Еще 31 января 1926 года М. Н. Тухачевский направил К. Е. Ворошилову докладную записку, в которой констатировал невозможность для Штаба должным образом выполнять возложенные на него задачи.
«Штаб РККА работает в таких ненормальных условиях, которые делают невозможной продуктивную работу, а также не позволяют Штабу РККА нести ту ответственность, которая на него возлагается положением. Основными моментами, дезорганизующими работу Штаба, являются: а/ фактическая неподчиненность Штабу РККА Разведупра и б/ проведение военных /оперативно-стратегических и организационных/ мероприятий за восточными границами помимо Штаба РККА, через секретариаты Реввоенсовета»29. Поэтому «Штаб РККА не может вести разработки планов войны, не имея возможности углубиться в разведку возможных противников и изучить их подготовку к войне по первоисточникам. В этих условиях Штаб и в первую очередь его начальник, ведя нашу подготовку к войне, не может отвечать за соответствие ее предстоящим задачам, т.-е. и соотношению сил, и возможным группировкам армий союзных неприятельских государств и т. д.»30. Между тем, отмечал М. Н. Тухачевский, такое положение вещей может повлечь за собой ошибки в оценке противника и, что еще более важно, в составлении собственных планов стратегического развертывания и других мероприятий на случай начала войны, и тогда, в случае возможных неудач в столкновении с противником, «всех собак будут вешать на Штаб РККА, но по существу, при настоящих условиях, он не может нести за это полной ответственности»31.
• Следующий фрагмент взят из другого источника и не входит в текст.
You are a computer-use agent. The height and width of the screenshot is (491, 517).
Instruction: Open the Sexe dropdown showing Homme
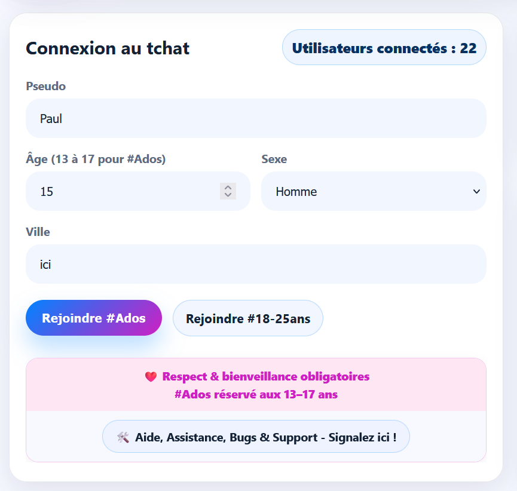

Поэтому М. Н. Тухачевский потребовал, чтобы в пределах поставленных Штабом РККА задач начальник Разведупра непосредственно подчинялся начальнику Штаба РККА как по вопросам сети агентуры, так и по личному составу.
В случае невозможности такового подчинения М. Н. Тухачевский уже тогда предложил «назначение более авторитетного начальника Штаба РККА, которому сочтено будет возможным подчинить Разведупр»32.